ASSIGNMENT: Using the records below, return exactly the lines from the one containing "393x173 pixels." through the last, and omit pictures.
(Beginning of RECORDS SUPPLIED)
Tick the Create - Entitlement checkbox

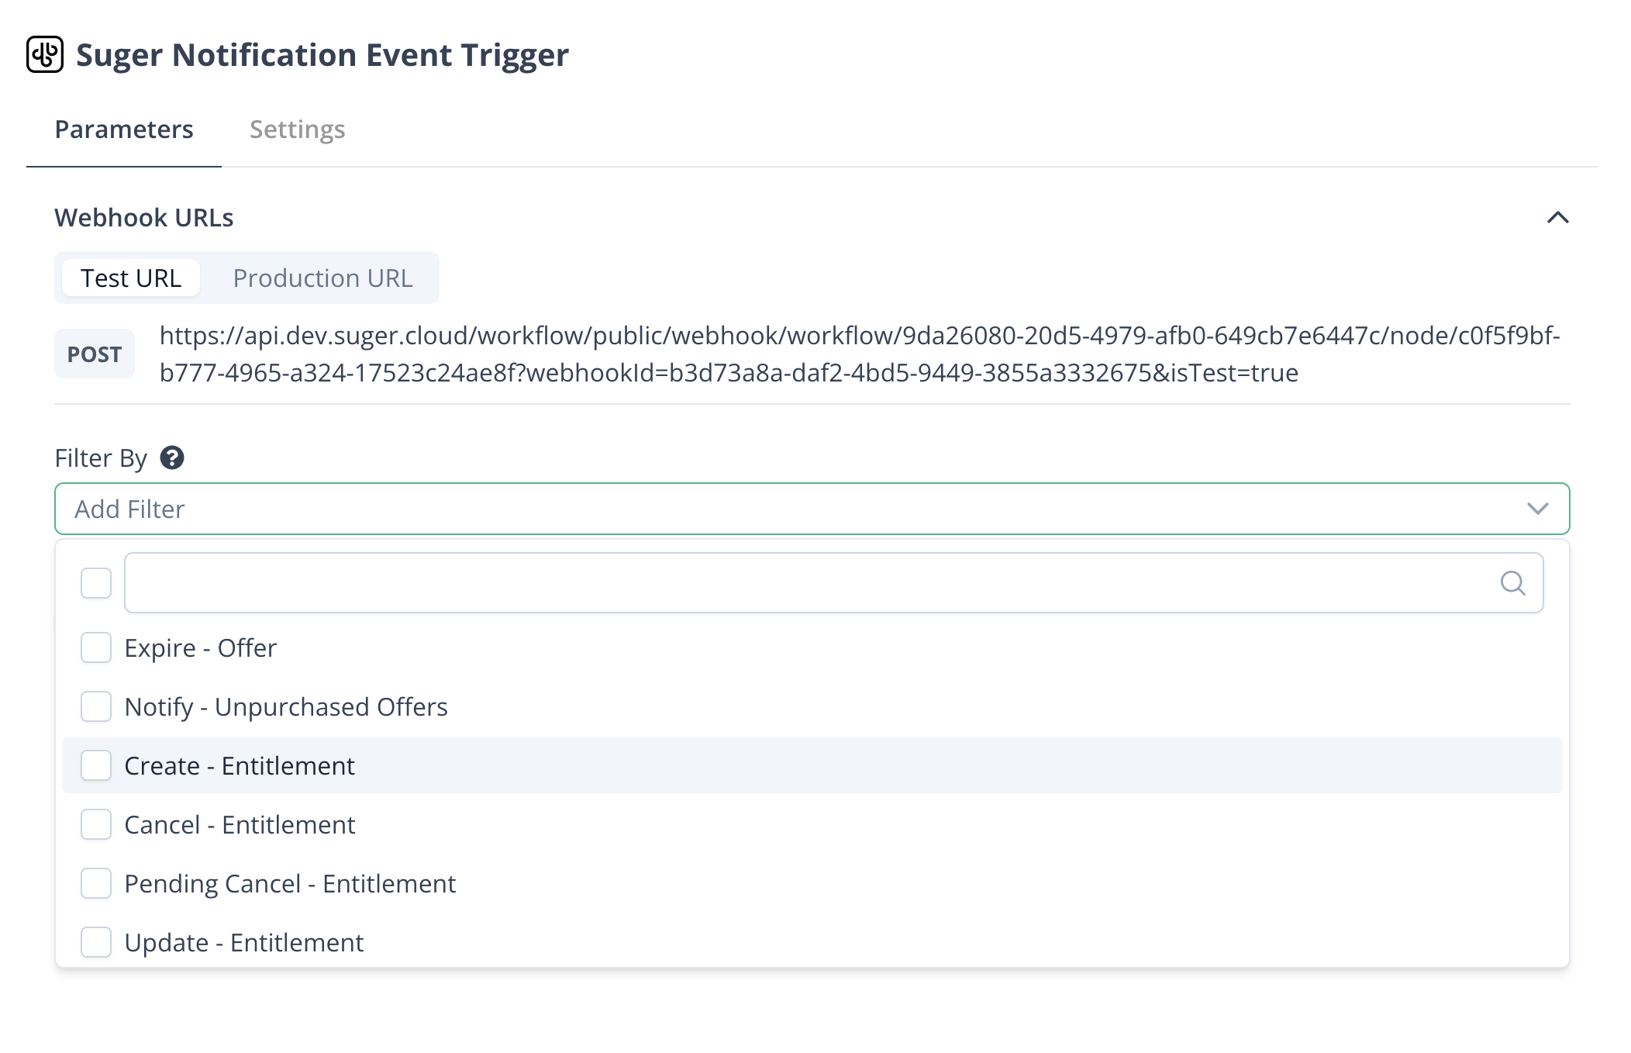pyautogui.click(x=96, y=765)
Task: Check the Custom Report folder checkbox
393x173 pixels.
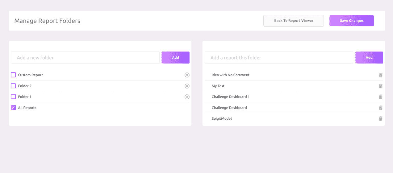Action: click(13, 75)
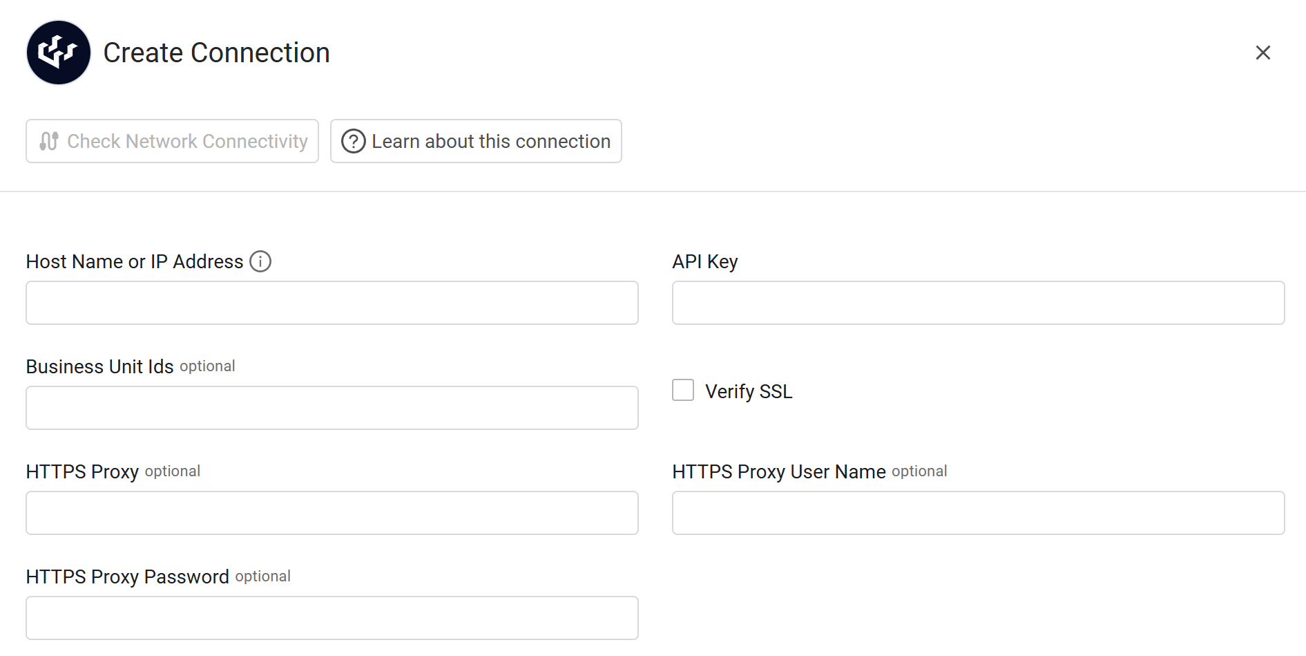Open the Learn about this connection link text
This screenshot has height=656, width=1306.
[x=491, y=141]
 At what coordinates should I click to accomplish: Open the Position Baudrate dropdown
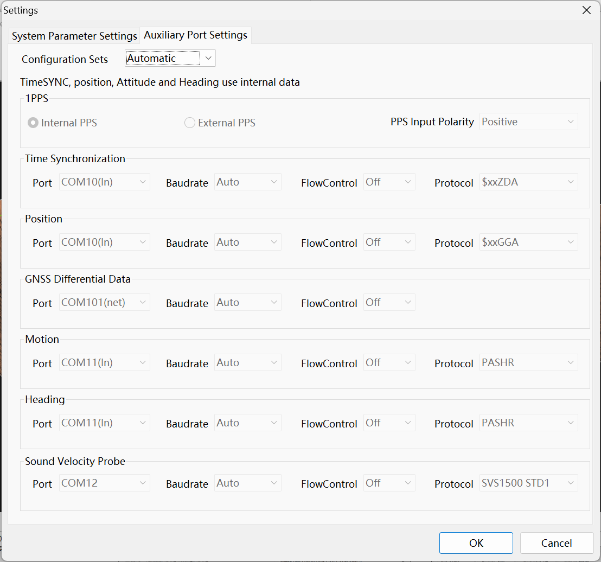tap(247, 242)
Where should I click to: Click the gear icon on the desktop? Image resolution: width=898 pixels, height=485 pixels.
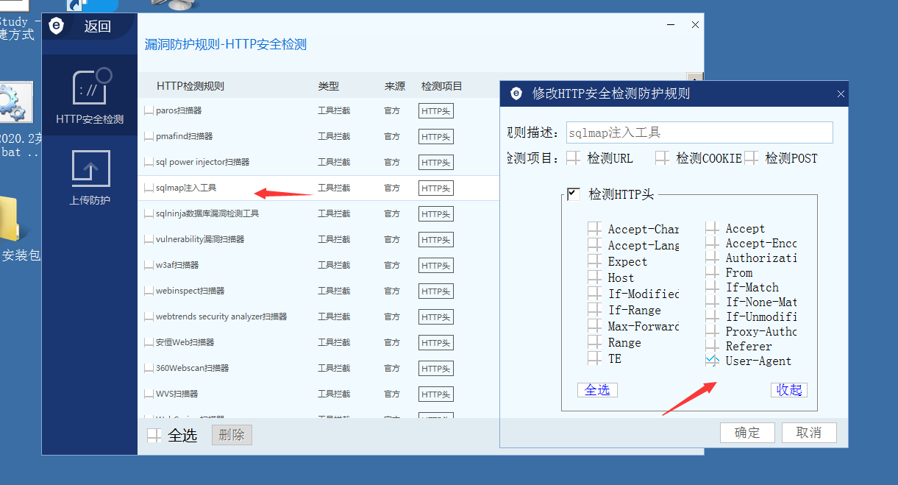coord(13,102)
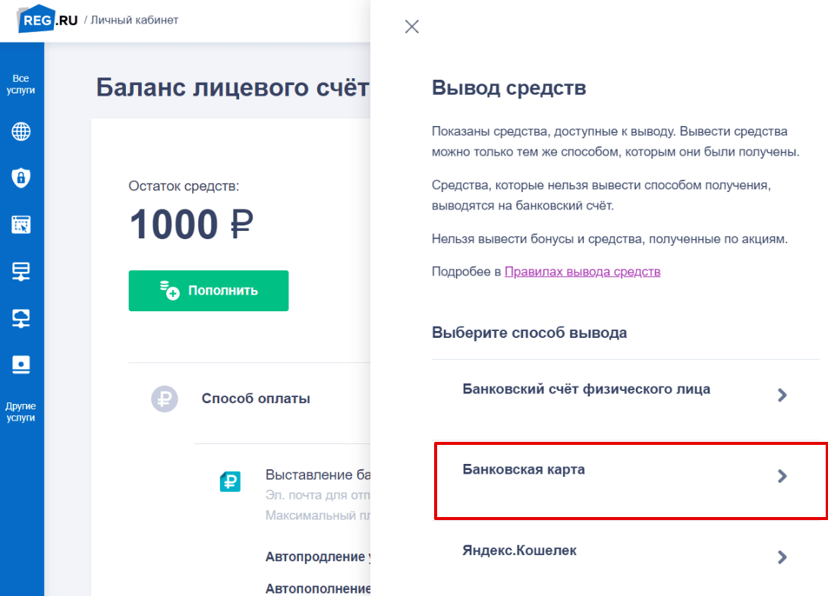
(End of RECORDS SUPPLIED)
YOUR SOLUTION:
393x173 pixels.
Action: click(13, 75)
Open the Learn about this connection link text
This screenshot has height=656, width=1306.
[x=491, y=141]
 At what coordinates should I click to accomplish: Open the Position Baudrate dropdown
tap(247, 242)
Where should I click to: Click the gear icon on the desktop? Image resolution: width=898 pixels, height=485 pixels.
coord(13,102)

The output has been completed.